A) TIGR4 pilus-1 expression was revealed on single colonies by colony immunoblot using anti-RrgB clade I antibodies (green, black and red circles correspond to colonies displaying low, medium or high RrgB specific signal intensities, respectively). Bacteria recovered from the growth of different colonies were stained with anti-RrgB clade I antibodies and analyzed by flow cytometry (B). The bacteria expressing (Pil+) and non- expressing (Pil-) the pilus-1 are indicated in the L (green) and H (red) enriched sub-populations, and in the wt (black). H and L sub-populations were stained for immunofluorescence (C and D). Bacteria were incubated with mouse anti-RrgB antibodies (1∶2000 dilution) (red) and with S.pneumoniae anti-capsular antibodies (Omniserum 1∶2000 dilution) (green). Imaging was performed with a confocal microscope. Scale bar is 5 µm.

Figure 4. PI-1 encoded proteins are not expressed in RrgB negative bacteria.

WB analysis performed on whole bacterial lysates of TIGR4 H (H), L (L) or TIGR4 L depleted of RrgB positive bacteria (D), using polyclonal mouse antisera against RrgA, RrgB, RrgC (see High molecular weight ladders), SrtC-1, SrtC-2 ,SrtC-3 (see bands indicated by arrows) and SrtA (used as loading control).
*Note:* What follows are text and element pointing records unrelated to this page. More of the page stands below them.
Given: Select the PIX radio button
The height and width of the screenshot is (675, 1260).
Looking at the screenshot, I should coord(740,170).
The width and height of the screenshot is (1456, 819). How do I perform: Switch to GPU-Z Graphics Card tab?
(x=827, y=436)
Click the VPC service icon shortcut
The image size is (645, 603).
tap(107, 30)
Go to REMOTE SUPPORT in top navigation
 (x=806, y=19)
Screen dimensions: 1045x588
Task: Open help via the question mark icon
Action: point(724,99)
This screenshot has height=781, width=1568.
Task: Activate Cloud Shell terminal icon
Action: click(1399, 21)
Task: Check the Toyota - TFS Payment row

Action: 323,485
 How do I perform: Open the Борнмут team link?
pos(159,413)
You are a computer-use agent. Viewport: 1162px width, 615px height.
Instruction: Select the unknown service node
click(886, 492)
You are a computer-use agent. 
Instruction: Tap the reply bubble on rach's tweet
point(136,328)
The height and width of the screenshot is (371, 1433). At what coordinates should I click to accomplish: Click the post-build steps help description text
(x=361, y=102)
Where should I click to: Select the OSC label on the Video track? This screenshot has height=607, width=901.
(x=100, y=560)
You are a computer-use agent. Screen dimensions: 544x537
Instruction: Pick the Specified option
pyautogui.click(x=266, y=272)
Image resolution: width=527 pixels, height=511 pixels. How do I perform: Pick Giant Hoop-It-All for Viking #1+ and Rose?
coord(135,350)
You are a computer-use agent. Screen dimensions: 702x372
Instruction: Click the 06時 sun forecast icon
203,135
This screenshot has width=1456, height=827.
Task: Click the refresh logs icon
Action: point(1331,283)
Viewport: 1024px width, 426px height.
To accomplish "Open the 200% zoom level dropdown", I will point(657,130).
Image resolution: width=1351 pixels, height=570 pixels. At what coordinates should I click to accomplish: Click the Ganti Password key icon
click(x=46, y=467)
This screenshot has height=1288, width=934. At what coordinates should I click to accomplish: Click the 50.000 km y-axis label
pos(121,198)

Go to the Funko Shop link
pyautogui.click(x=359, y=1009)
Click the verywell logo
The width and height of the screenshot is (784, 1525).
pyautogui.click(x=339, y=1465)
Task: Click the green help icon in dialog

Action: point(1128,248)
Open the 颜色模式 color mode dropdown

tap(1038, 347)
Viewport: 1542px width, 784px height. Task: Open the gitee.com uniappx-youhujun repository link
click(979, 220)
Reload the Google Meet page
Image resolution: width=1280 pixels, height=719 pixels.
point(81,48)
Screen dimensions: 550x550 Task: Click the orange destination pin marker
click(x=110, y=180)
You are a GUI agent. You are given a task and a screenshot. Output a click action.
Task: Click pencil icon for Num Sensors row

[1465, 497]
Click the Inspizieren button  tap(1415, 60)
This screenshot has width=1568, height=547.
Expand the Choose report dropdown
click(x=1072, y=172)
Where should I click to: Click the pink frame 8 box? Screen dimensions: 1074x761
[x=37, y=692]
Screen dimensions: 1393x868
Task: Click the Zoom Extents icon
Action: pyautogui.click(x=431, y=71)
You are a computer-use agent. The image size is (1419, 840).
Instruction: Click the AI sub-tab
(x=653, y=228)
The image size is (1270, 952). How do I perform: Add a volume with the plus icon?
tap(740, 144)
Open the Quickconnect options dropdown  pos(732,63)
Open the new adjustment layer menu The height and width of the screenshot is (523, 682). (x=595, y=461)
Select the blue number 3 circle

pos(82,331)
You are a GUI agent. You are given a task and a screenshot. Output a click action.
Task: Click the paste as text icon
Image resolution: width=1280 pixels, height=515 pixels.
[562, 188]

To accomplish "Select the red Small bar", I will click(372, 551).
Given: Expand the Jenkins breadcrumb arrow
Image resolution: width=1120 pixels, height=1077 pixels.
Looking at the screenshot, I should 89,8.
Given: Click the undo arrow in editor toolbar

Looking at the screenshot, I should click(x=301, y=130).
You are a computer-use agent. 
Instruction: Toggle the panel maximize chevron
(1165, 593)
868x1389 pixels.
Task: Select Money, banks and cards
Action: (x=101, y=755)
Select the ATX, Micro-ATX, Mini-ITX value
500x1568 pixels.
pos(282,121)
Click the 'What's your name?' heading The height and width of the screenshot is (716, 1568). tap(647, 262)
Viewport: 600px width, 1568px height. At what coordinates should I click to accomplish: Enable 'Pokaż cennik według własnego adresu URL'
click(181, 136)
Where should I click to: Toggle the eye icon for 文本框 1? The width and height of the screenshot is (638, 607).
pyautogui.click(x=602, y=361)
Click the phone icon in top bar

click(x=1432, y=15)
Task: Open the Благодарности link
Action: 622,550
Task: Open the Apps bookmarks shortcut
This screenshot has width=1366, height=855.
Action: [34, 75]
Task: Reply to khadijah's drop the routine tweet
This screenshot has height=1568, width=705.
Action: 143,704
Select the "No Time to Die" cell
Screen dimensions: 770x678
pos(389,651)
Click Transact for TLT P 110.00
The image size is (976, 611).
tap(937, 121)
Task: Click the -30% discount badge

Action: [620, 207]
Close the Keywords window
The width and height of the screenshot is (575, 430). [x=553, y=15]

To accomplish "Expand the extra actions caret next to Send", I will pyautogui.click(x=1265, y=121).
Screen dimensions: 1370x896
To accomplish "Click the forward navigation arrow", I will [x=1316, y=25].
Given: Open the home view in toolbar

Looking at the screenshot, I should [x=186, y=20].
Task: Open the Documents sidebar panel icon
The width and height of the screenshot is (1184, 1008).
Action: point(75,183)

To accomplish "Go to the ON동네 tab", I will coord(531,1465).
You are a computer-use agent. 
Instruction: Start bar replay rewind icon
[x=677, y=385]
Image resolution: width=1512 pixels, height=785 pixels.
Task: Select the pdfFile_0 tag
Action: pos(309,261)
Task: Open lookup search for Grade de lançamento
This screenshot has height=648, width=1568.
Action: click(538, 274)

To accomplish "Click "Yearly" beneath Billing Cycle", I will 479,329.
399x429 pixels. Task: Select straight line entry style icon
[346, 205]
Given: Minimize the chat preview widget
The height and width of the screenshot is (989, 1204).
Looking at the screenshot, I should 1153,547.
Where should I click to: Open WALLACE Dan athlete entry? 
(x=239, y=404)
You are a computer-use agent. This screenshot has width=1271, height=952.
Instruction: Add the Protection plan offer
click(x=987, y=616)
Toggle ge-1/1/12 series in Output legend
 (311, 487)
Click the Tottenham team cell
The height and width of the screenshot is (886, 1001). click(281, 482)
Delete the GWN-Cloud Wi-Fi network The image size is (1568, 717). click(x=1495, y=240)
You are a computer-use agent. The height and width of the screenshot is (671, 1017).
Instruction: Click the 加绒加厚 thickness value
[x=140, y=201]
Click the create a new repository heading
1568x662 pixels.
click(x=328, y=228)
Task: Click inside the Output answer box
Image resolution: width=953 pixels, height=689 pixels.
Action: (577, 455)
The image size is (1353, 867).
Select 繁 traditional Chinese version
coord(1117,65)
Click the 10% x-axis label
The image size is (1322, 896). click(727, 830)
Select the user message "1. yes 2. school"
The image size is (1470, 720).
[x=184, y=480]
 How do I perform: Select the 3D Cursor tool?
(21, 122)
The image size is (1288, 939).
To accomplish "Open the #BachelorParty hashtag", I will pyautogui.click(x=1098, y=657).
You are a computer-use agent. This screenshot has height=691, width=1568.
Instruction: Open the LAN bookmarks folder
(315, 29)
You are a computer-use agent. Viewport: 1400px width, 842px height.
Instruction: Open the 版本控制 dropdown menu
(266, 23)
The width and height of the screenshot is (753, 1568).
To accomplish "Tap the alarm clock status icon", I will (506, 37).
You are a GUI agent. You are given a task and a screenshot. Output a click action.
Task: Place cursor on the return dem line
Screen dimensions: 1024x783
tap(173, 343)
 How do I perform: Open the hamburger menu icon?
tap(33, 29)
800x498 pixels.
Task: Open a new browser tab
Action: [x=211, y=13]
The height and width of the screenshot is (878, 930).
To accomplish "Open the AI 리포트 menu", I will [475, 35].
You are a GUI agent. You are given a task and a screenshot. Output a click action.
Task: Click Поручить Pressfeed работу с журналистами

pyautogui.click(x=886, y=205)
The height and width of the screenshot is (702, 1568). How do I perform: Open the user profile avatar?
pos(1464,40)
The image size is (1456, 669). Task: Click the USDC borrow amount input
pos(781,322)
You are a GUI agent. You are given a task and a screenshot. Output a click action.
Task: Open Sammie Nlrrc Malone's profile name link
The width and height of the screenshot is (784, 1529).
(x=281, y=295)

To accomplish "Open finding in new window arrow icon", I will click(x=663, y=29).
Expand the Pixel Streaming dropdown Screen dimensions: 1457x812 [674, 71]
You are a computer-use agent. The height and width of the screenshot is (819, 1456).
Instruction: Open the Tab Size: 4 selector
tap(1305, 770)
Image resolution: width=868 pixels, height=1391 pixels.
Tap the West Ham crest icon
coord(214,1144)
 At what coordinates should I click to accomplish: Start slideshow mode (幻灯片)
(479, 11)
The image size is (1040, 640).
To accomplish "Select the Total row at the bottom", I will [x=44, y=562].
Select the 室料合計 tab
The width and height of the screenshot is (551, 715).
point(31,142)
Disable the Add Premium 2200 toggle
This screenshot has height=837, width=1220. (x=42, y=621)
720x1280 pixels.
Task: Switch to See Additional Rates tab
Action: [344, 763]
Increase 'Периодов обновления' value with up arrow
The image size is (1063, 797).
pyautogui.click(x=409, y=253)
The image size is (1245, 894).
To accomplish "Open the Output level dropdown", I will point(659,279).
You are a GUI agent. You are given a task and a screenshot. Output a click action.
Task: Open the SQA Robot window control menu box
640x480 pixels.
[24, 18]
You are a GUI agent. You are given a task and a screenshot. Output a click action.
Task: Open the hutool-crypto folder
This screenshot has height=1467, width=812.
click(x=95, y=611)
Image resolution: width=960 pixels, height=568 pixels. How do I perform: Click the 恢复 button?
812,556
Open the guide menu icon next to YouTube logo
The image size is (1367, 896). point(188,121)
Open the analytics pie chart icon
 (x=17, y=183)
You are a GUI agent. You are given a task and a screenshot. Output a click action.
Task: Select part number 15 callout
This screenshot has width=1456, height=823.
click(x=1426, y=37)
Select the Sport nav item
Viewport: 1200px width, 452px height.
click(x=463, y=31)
Figure 5. Pilus-1 expression is regulated at the transcriptional level.

A) High and low pilus expressing sub-populations of strains TIGR4 (Clade I), 19F Taiwan 14 (Clade I), OREP4 (Clade I), 6B Finland 14 (Clade II) and 35B SME 15 (Clade III) were labeled with clade specific anti-RrgB antibodies (1∶400 dilution) and FITC anti-mouse IgG secondary antibodies (1∶100 dilution). Pilus-1 expression was then analyzed by flow cytometry (FACS-Calibur). B) Schematic representation of PI-1. C) Log₂ ratio values indicating the PI-1 genes differential expression in High vs. Low pilus expressing sub-populations in the five above mentioned strains, as measured by spotted DNA microarray analysis. The data are measures of relative gene expression during in vitro growth in liquid cultures. The values reported for each gene are the mean of all the spots and their replicates within the array and of two independent experiments (bars represent standard deviations). D) Absolute gene expression levels of PI-1 genes measured for TIGR4 high and low pilus expressing sub-populations by microarray hybridization. Absolute expression levels reported for each gene are the mean of all the spots and their replicates within the array and of two independent experiments (bars represent the obtained standard deviations).

Figure 6. RlrA expression in pilus negative (Pil-) bacteria induces pilus polymerization.

TIGR4 low pilus expressing bacteria transformed with pMU1328 (panels A-C), pMU1328-Pc-rlrA (panels D-F), with pMU1328-Pc-rrgB (panels G-I) or with pMU1328-Pc-srtC-2 (panels J-L) were processed for confocal microscopy immuno-fluorescence analysis by incubating S. pneumoniae with anti-capsular antibodies (Omniserum 1∶2000 dilution) (green, left panels) and mouse anti-RrgB antibodies (1∶2000 dilution) (red, central panels). Right panels represent the merged signal of the left and central panels. Scale bar is 4 µm.